Thüringer Allgemeine (Sondershausen)
Wirbel um Armenier-resolution
Kanzlerin bekennt sich dazu, hält sie aber nicht für juristisch verbindlich – Bald trifft sie Erdogan
Berlin. In den deutsch-türkischen Beziehungen schlagen die Wogen derzeit hoch. Mitten in die politische Erregung hinein platzte am Freitag ein Artikel von „Spiegel Online“. Unter der Überschrift „Merkel geht auf Erdogans Forderung ein“stand: „Die Bundesregierung will sich von der Armenien-resolution des Bundestages distanzieren.“
Die Reaktionen kamen sofort und heftig. Bundestagspräsident Norbert Lammert (CDU) zeigte sich im fernen Tokio „überrascht“. Bundeskanzlerin Angela Merkel (CDU) habe offensichtlich „völlig den Kompass verloren“, schimpfte der Fraktionschef der Linkspartei im Bundestag, Dietmar Bartsch.
Am 2. Juni hatte der Bundestag die Vertreibung und Ermordung von Millionen Armeniern im Osmanischen Reich als „Völkermord“eingestuft. Lammert hatte sich damals ebenso zu dem politisch aufgeladenen V-wort bekannt wie Bundespräsident Joachim Gauck. Merkel, Vizekanzler Sigmar Gabriel (SPD) und Außenminister Frank-walter Steinmeier (SPD) waren der Abstimmung ferngeblieben Die türkische Regierung schäumte.

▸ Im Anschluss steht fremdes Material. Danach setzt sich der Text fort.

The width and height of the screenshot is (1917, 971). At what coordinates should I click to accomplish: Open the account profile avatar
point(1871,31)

Sie zog ihren Botschafter aus Berlin ab. Bundestagsabgeordnete hatten auf der Luftwaffenbasis Incirlik, wo rund 200 deutsche Soldaten stationiert sind, ab sofort Hausverbot. Danach machten Berichte die Runde, dass die Bundeswehr nach einem Ausweichquartier auf Zypern oder in Jordanien suche.

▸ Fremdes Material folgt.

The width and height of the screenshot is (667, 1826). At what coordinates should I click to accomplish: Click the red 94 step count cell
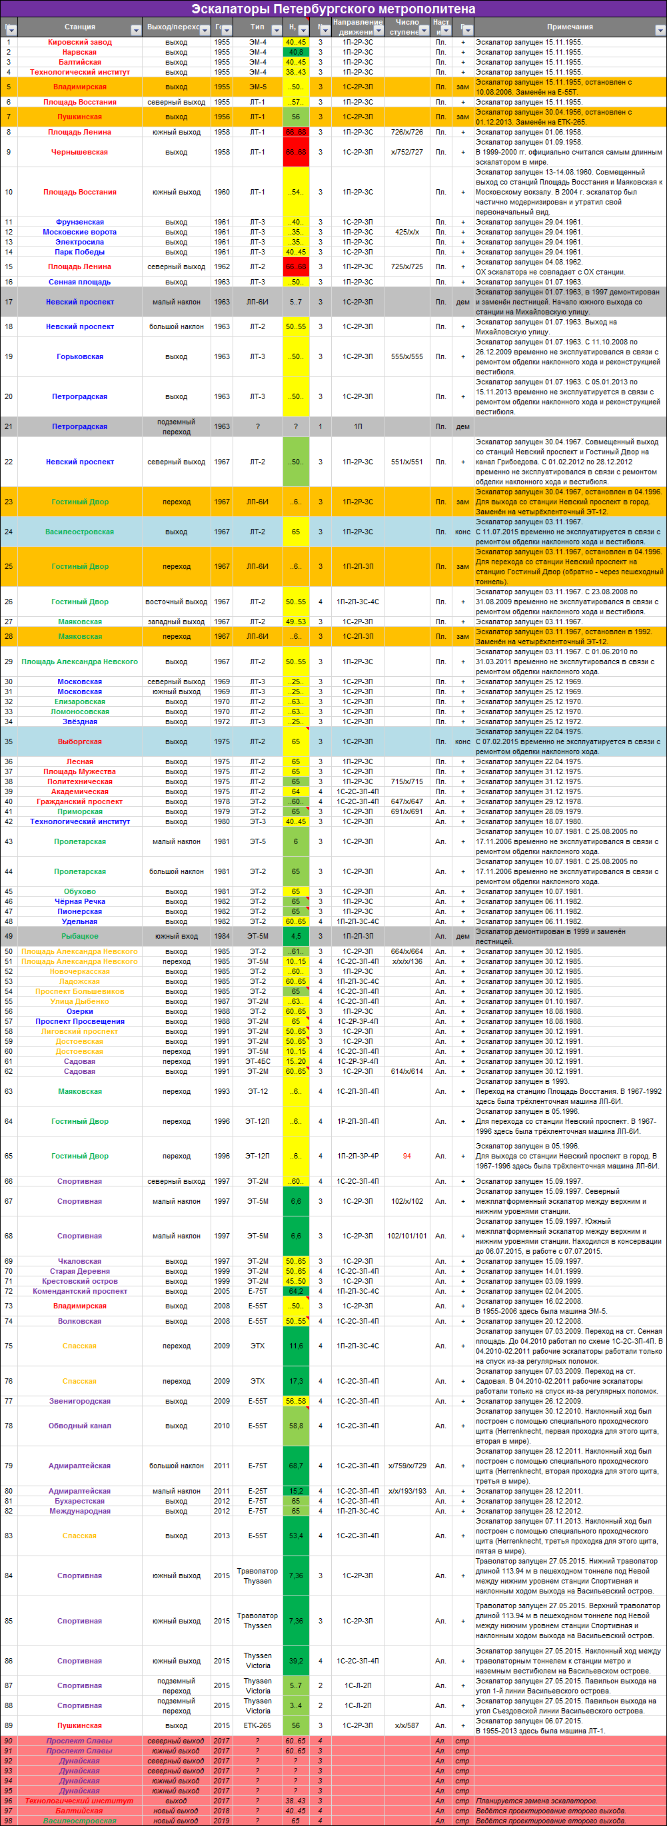[407, 1155]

Regierungssprecher Steffen Seibert war am Freitag sichtlich bemüht, die Wogen zu glätten. Der Vorwurf, dass sich das Kabinett von der Armenien-resolution distanziere, greife ins Leere. „Davon kann kein Rede sein“, erklärte er. Der Bundestag habe in der Resolution Auffassungen zu politischen Fragen zum Ausdruck gebracht, „ohne dass diese rechtsverbindlich sind“. Was „Völkermord“sei und was nicht, sei Sache der Gerichte. Außenamtssprecher Martin Schäfer betonte die Bedeutung der deutsch-türkischen Beziehungen und kündigte an, dass die Türkei bald einen neuen Botschafter nach Berlin entsenden werde. Zudem gehe man davon aus, dass Abgeordnete „in Kürze“die Soldaten in Incirlik besuchen dürften. Alles nur ein Sturm im Wasserglas? Nicht ganz. In Ankara hat man die Antwort der Bundesregierung auf den Wirbel durchaus wohlwollend beobachtet. „Wir sehen das generell eher positiv“, sagte der Pressesprecher der türkischen Botschaft in Berlin, Refik Sogukoglu, der TA.

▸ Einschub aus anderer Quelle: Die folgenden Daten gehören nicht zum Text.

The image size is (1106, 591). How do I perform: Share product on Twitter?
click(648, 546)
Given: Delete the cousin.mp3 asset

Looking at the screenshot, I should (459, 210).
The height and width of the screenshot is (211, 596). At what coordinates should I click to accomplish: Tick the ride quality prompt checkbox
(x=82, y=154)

„Wir schätzen Seiberts Aussage, dass den Gerichten die Entscheidung obliegt, was Völkermord ist – und nicht dem Parlament“, so Sogukoglu. „Darüber hinaus stimmen wir Seiberts Bewertung zu, dass die Bundesregierung nicht immer die gleiche Meinung haben muss wie der Bundestag.“Seiberts Distanzierung von der vermeintlichen Distanzierung wurde als Entspannungssignal verstanden.
Der Ostthüringer Cdu-bundestagsabgeordnete Albert Weiler, zugleich Präsident des Deutsch-armenischen Forums, kommentierte die „Falschmeldung des Spiegels“sei einfach nur schwer ertragbar. Es liege nahe, dass man den derzeitigen Besuch des armenischen Außenministers in Deutschland kompromittieren wolle.